Organized by Paul Licht, Professor Emeritus Integrative Biology

The tortoise is on a new race for its life

Tim Gregory, Research Associate, UC Botanical Gardens at Berkeley
Tuesday, October 20, 2020, 2 pm via Zoom
Registration Online

Turtles and tortoises are neck-and-neck with primates as the most endangered vertebrate group. Approximately 2/3 of turtle species are threatened with extinction. The presentation will introduce you to these charming creatures and the threats to their continued existence. Then it will describe the Turtle Survival Alliance (TSA) an organization that functions globally, directly, in partnership with other conservation organizations, and always in close collaboration with local researchers and communities. The result has been protection, performance of critical research, enhancement of populations, training and support of the next generation of turtle biologists in less developed countries, and ultimately the reestablishment of species that were extinct in the wild.
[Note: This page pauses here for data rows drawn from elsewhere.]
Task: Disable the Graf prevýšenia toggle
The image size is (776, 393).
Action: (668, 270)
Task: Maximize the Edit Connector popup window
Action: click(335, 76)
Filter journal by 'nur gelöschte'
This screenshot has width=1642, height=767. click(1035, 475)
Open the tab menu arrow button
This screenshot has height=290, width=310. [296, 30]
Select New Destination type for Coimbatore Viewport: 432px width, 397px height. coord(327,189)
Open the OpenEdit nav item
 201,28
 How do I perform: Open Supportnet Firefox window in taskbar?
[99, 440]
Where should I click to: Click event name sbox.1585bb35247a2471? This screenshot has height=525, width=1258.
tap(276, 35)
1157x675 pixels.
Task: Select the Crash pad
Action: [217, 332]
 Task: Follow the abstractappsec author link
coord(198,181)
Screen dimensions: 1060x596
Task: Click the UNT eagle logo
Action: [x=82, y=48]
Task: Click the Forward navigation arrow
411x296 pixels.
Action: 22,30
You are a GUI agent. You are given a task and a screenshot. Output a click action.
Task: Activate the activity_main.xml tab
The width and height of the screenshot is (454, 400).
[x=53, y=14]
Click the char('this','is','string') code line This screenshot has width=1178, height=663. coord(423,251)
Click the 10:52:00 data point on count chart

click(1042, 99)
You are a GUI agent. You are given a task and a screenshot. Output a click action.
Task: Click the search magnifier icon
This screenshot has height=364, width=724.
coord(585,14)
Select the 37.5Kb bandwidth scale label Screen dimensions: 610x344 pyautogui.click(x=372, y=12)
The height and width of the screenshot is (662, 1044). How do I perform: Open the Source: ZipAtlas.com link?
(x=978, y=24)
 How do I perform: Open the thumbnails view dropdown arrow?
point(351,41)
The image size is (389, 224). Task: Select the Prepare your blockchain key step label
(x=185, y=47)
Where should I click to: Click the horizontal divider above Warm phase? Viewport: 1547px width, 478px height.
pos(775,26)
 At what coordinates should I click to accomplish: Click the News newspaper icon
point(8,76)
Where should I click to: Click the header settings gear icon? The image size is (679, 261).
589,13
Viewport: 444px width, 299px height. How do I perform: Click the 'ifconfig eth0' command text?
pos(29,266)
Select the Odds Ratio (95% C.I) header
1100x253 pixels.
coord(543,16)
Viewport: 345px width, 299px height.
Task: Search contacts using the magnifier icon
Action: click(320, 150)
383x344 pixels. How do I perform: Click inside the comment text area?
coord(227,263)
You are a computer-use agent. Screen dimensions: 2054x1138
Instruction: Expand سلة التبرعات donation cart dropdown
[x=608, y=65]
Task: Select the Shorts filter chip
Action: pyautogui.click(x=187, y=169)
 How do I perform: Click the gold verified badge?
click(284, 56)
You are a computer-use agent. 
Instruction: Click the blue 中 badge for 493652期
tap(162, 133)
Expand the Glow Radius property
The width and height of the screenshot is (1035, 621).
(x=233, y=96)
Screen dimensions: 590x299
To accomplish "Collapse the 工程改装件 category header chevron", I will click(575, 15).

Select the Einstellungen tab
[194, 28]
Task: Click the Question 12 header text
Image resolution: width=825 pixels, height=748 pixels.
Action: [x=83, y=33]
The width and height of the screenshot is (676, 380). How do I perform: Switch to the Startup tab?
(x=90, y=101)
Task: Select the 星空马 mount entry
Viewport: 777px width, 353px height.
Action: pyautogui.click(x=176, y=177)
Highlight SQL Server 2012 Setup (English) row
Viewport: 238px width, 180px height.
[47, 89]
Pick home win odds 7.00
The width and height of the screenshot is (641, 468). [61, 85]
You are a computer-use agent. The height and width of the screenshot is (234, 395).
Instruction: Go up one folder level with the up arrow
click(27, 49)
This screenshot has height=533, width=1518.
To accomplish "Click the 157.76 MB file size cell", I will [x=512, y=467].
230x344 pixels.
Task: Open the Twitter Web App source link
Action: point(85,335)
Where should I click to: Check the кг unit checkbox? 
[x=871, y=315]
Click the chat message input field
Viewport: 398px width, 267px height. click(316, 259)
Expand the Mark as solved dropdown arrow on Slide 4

These results will be exemplified by stories from some of our almost uniformly successful field programs.

Stability or Collapse of Bird and Mammal Communities over the past Century in California’s Most Transformed Landscapes
Steven R. Beissinger, Professor of Ecology & Conservation Biology, and Miller Research Professor (2020-2021)
Tuesday, October 27, 2020 2 pm via Zoom
Registration Online

Linking California’s highly variable climates, land-uses, and levels of change over the past century with historical resurveys – where biodiversity surveys from the past are resampled – provides important opportunities to understand the influence of 20th century environmental change on biodiversity. Professor Beissinger will report on a study to resurvey locations throughout California that CAL Professor Joseph Grinnell and colleagues in the Museum of Vertebrate Zoology originally surveyed for birds and mammals in the early 20th century. He will focus on changes to communities from recent research in California’s most transformed landscapes: (1) the Mojave Desert where climate change has made an extreme environment hotter and drier; and (2) Los Angeles and the Central Valley, where urbanization and agriculture have transformed land-use over the past century. 

Reflections on the Election

Organized by Donald Mastronarde, Professor of the Graduate School, Emeritus Melpomene Distinguished Professor of Classical Languages and Literature

Law, Justice and the Election
Christopher Kutz, C. William Maxeiner Distinguished Professor of Law

Tuesday, November 10, 2020 2 pm via Zoom
Online Registration

Reactions to the recent election from the perspective of moral, political and legal philosophy.

Town Hall Discussion, with Paul PIerson, John Gross Endowed Chair, Professor Political Science, and Robert Van Houweling, Associate Professor of Political Science.
Tuesday, November 17, 2020 2 pm via Zoom
Online Registration

 

Vision Science

Organized by Donald Mastronarde, Professor of the Graduate School, Emeritus Melpomene Distinguished Professor of Classical Languages and Literature

Vision Science is one of those areas where basic research and translational science (the application of the newest discoveries to clinical practice or other real-world applications) go hand in hand. This series highlights a number of fascinating topics pursued in Berkeley’s School of Optometry and Vision Science Program.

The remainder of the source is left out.